_GIVEN TASK_: Pick out every line of the entries below that contains the string "CARDS", and copy each such line in full.

_ENTRIES_:

** start **

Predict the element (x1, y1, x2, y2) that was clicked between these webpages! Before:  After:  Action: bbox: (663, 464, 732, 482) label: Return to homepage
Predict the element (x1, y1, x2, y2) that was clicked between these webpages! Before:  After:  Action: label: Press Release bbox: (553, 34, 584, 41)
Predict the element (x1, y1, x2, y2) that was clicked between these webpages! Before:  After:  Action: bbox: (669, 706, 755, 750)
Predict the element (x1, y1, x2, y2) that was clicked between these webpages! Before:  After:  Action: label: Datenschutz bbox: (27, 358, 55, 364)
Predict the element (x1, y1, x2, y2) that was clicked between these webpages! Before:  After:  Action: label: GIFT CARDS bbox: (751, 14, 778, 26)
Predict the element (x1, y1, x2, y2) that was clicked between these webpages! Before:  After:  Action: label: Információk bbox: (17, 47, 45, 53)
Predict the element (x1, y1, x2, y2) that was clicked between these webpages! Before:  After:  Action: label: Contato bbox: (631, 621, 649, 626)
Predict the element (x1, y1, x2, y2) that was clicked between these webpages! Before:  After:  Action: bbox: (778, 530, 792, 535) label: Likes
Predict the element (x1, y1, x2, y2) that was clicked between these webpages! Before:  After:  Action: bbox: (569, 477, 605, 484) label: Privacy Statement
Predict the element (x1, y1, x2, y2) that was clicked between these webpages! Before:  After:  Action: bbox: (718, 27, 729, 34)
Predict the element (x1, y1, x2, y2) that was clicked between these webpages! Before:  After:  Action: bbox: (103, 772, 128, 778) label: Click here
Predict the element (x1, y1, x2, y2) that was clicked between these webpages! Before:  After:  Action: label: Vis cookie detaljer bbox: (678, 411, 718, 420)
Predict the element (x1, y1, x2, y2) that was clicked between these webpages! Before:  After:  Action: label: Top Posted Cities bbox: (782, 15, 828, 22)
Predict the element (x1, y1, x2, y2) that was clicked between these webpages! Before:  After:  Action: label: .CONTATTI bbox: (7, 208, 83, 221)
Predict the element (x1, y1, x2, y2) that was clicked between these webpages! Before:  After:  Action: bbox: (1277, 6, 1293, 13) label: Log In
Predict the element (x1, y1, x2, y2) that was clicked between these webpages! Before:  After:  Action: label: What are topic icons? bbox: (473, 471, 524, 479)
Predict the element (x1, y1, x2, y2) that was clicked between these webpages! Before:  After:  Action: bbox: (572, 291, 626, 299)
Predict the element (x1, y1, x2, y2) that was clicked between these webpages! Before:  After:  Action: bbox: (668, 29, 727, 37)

** end **

_ANSWER TO THIS TASK_:
Predict the element (x1, y1, x2, y2) that was clicked between these webpages! Before:  After:  Action: label: GIFT CARDS bbox: (751, 14, 778, 26)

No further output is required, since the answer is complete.